Prompt: Output the lines between the one containing "You are a computer-use" and the one containing "point(277,890)", inclusive, as a JSON list of strings with one string per line and no blank lines. Don't include the pictures.

Information provided:
## Begin

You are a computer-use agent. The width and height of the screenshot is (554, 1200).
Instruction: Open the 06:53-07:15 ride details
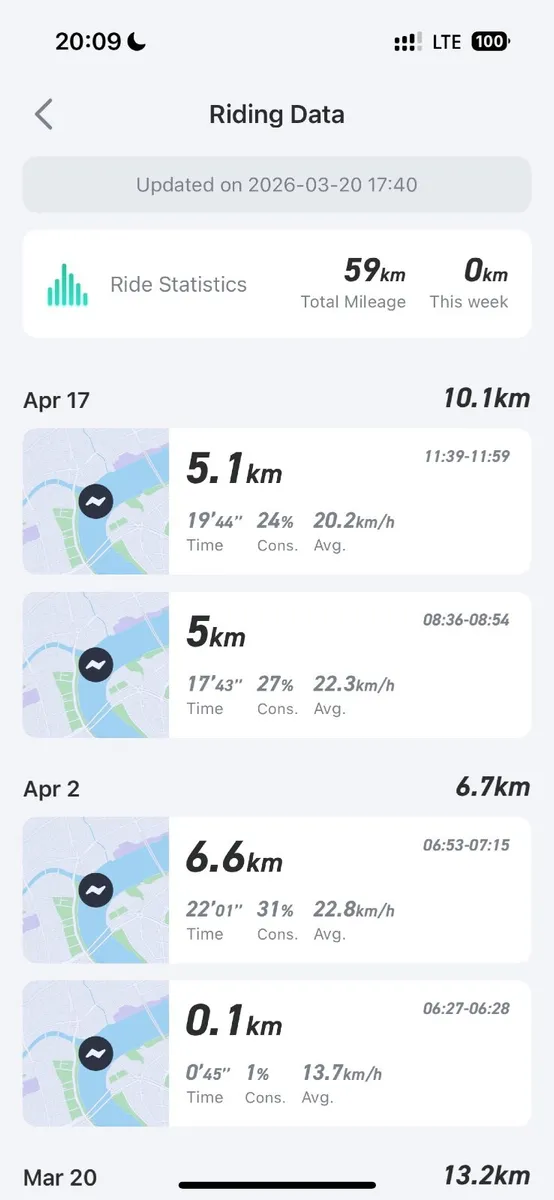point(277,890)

## End
## Begin

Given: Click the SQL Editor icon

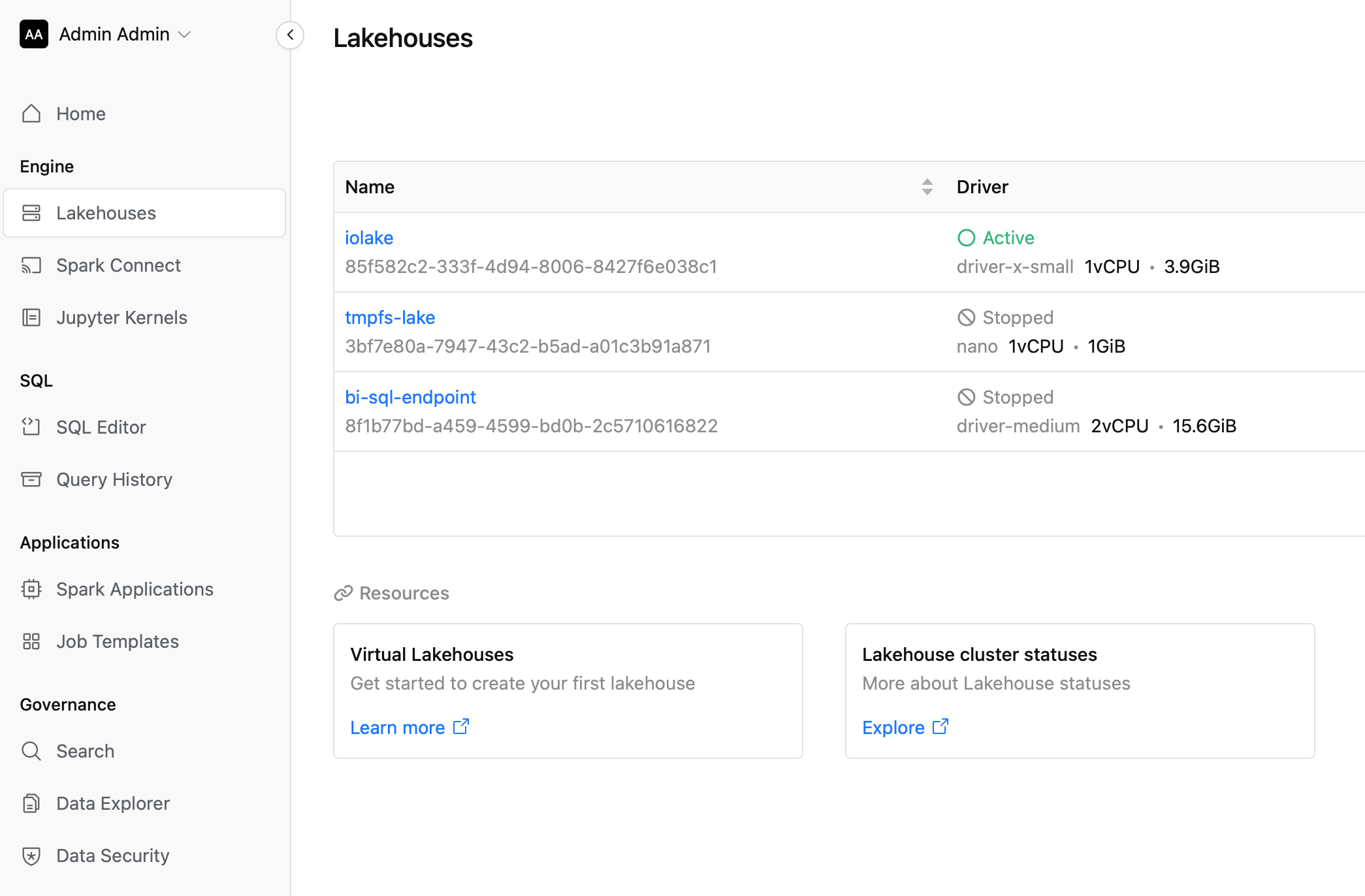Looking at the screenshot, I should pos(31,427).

## End
## Begin

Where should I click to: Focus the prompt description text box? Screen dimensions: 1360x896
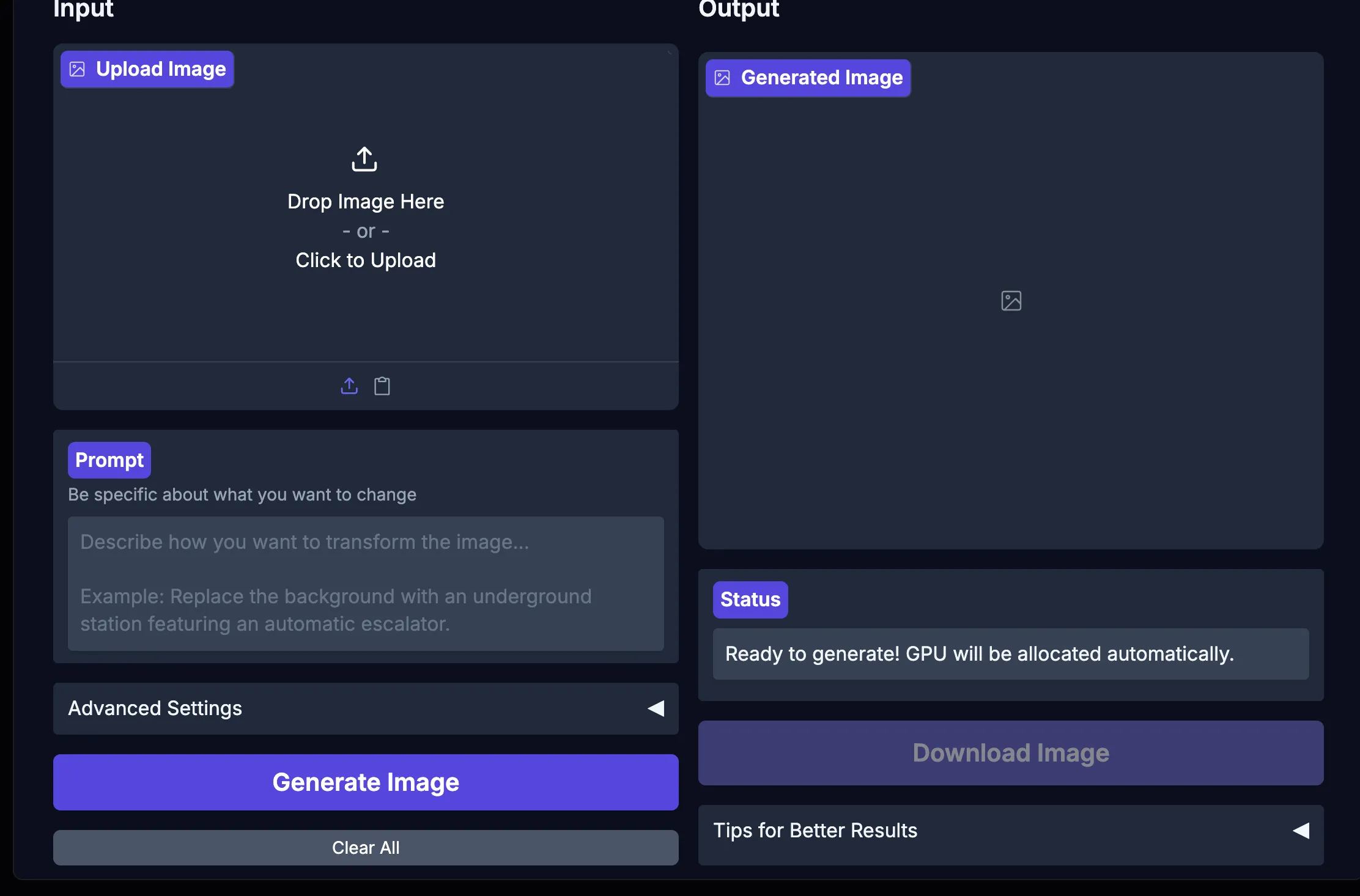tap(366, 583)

## End

In response:
[
  "You are a computer-use agent. The width and height of the screenshot is (554, 1200).",
  "Instruction: Open the 06:53-07:15 ride details",
  "point(277,890)"
]